New York Law School Sued by Students Over Claims About Graduates’ Success

New York Law School was sued by former students who accused the school of inflating statistics on graduates’ jobs and pay.

The lawsuit, filed today in New York, and a second suit filed in Michigan against Thomas M. Cooley Law School, claim the schools knowingly inflated employment and salary statistics to recruit and retain students. The complaints were filed by three New York law graduates and four Cooley graduates seeking to represent all current and former students at both schools.

“We believe the practice of inflating employment statistics and salary information is endemic among law schools,” David Anziska, an attorney for the students with New York-based Kurzon Strauss LLP, said today in a statement. “We hope these suits bring systematic change in the way legal education is marketed by making transparency and accuracy the rule, not the exception.”

Cooley sued Kurzon Strauss and four anonymous bloggers in separate complaints last month claiming they defamed the school through Web postings. Cooley, based in Lansing, Michigan, accused the law firm of false statements on websites to “incite” the readers and to “troll” for plaintiffs for a purported class-action lawsuit.

Misclassifying Graduates

Cooley said in a July 14 statement that its job placement rates are reported annually to the American Bar Association and the National Association for Law Placement nine months after graduations based on the results of surveys and are consistent with all 201 ABA accredited law schools.

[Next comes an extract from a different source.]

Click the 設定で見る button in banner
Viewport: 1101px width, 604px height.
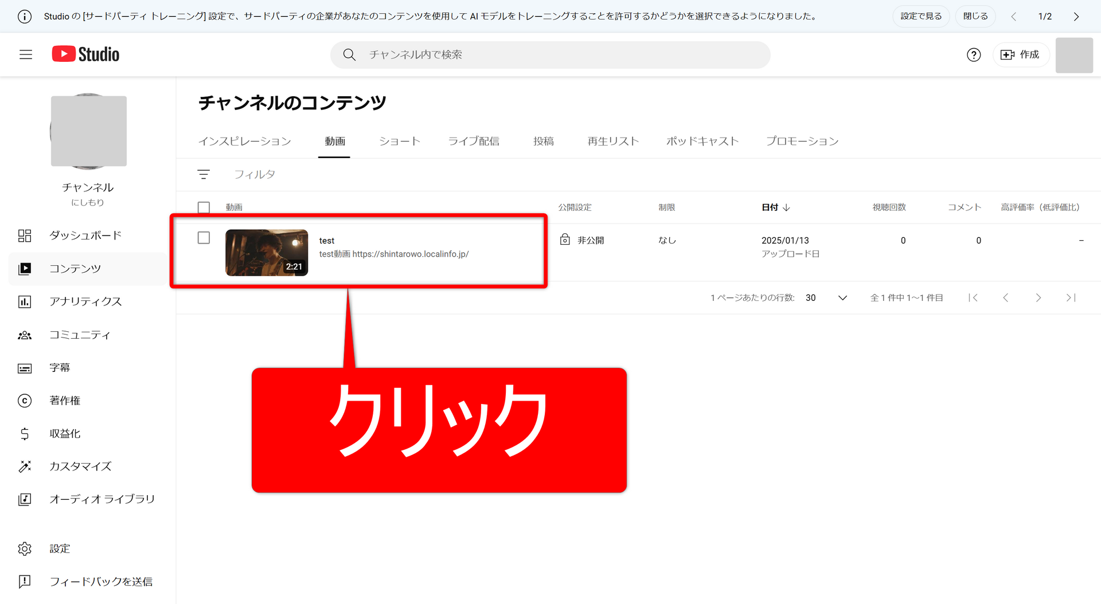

Today’s complaints, which seek unspecified damages, claim that law schools, including New York Law and Cooley, misrepresent their graduates’ employment prospects by misclassifying graduates who have only secured part-time or temporary jobs as “fully” employed, according to Kurzon’s statement.

“It is time for the legal academy to own up to this problem,” Jesse Strauss, an attorney for the students, said in a statement.

James Thelen, Cooley’s associate dean for legal affairs and general counsel, wasn’t immediately available for comment on the complaint. A spokesperson at New York Law School wasn’t immediately available for comment.

Founded in 1972, Cooley has four campuses in Michigan, according to its website. New York Law School, founded in 1891, is one of the oldest independent law schools in the U.S. with roughly 1,500 students, according to its website.

The cases are Gomez-Jimenez v. New York Law School, Supreme Court of the State of New York County of New York; MacDonald Jr. v. Thomas M. Cooley Law School, 11-00831, U.S. District Court Western District of Michigan.